International Manufacturers

To place a medical device or IVD on the Australian market, non-Australian based manufacturers must appoint a local agent and obtain Therapeutic Goods Administration (TGA) certification. The TGA term for a local agent is a ‘sponsor’.

flow-chart-international-manufacturer-300x225The sponsor’s role is to act on your behalf in all TGA related situations, including any compliance issues that may arise resulting from the sale of your products on the Australian market. The sponsor’s details must appear on product labelling or packaging.

While any Australian resident or registered business can play the role of a sponsor, it is prudent to select a sponsor familiar with TGA regulations. You need to know that you can rely upon your sponsor to react appropriately and within mandatory response times. KD&A can provide guidance to ensure your elected sponsor understands the requirements of Australian sponsors if required.

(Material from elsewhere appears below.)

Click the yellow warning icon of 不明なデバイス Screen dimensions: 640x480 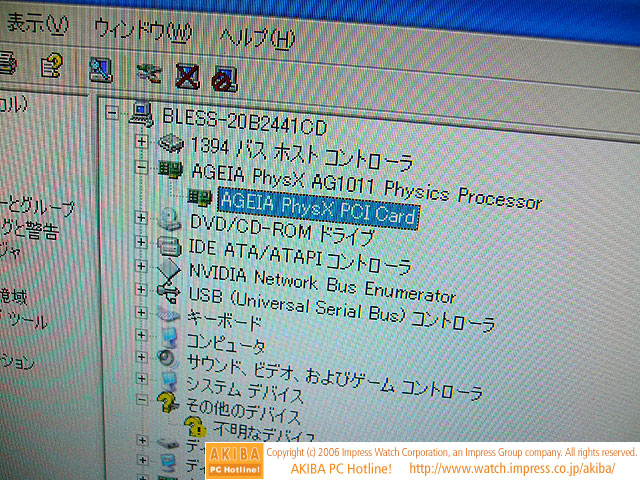pyautogui.click(x=197, y=427)
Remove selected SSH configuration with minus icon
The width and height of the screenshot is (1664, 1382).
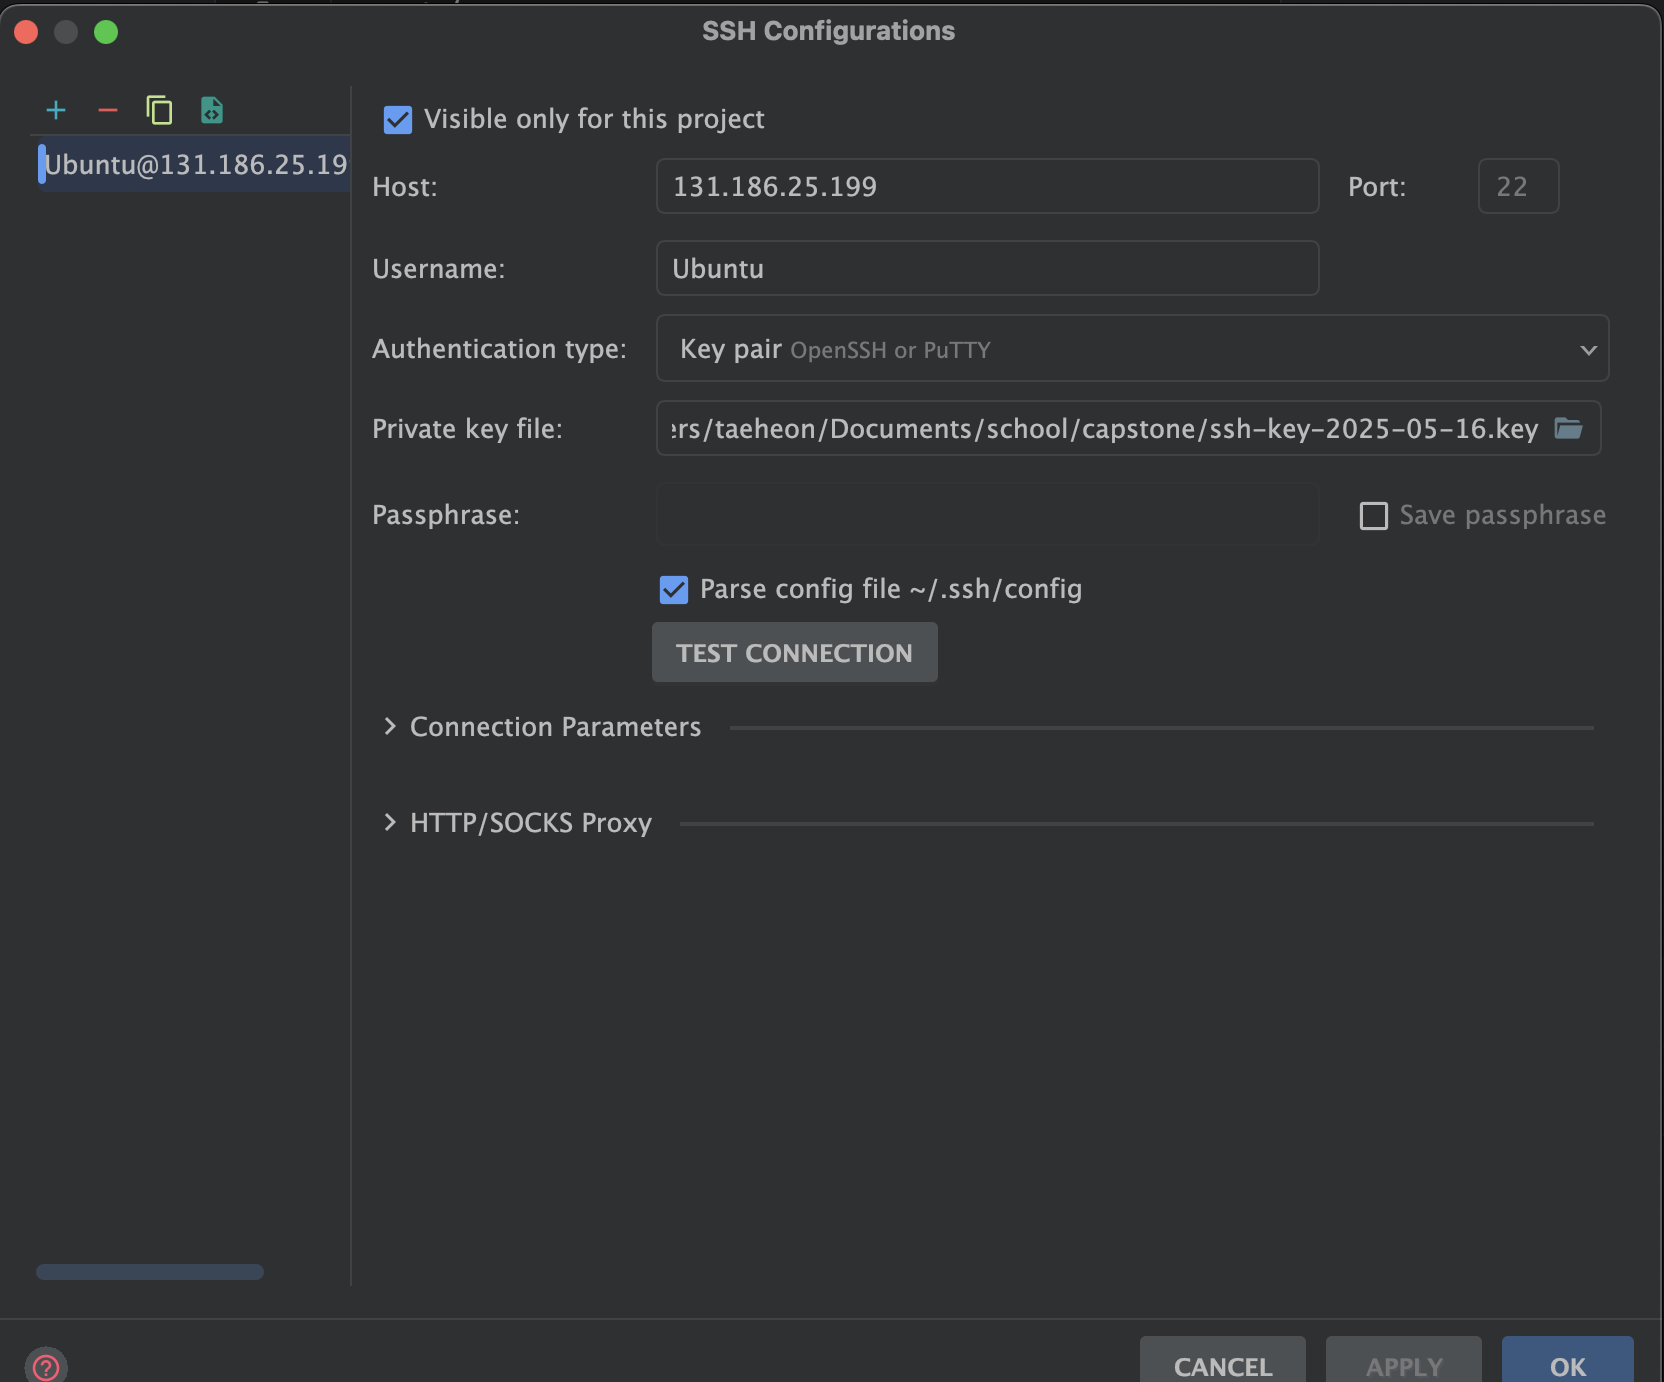(108, 110)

We are TGA agents who are expert on the Australian medical device and IVD market. With KD&A as your TGA agent, you can be confident that Australian regulatory compliance will be expertly managed and maintained.

RECOMMENDED ROUTE TO REGULATORY COMPLIANCE

Lodge an Application for ARTG Inclusion

Once a sponsor is established as a sponsor for your organisation, KD&A will complete application for ARTG inclusion. This application will be dependent on device type and classification, and will be submitted to the TGA. KD&A can also review supporting Technical Documentation (also known as a Technical File or Design Dossier) held by your organisation to ensure compliance with TGA requirements.

Once an ARTG inclusion is obtained, you can begin to supply your medical device on the Australian market.

Prior to supplying your medical device on the Australian market KD&A recommend the following additional services.

Promotional Materials Review

Ensure your product’s promotional materials (including labelling and packaging) comply with the Therapeutic Goods Advertising Code.

Post Market Surveillance System

It is a mandatory TGA requirement and a condition of medical device ARTG inclusion that sponsors complete post market surveillance. KD&A can assist you with the development of a compliant Post Market Surveillance system that is tailored to your organisation.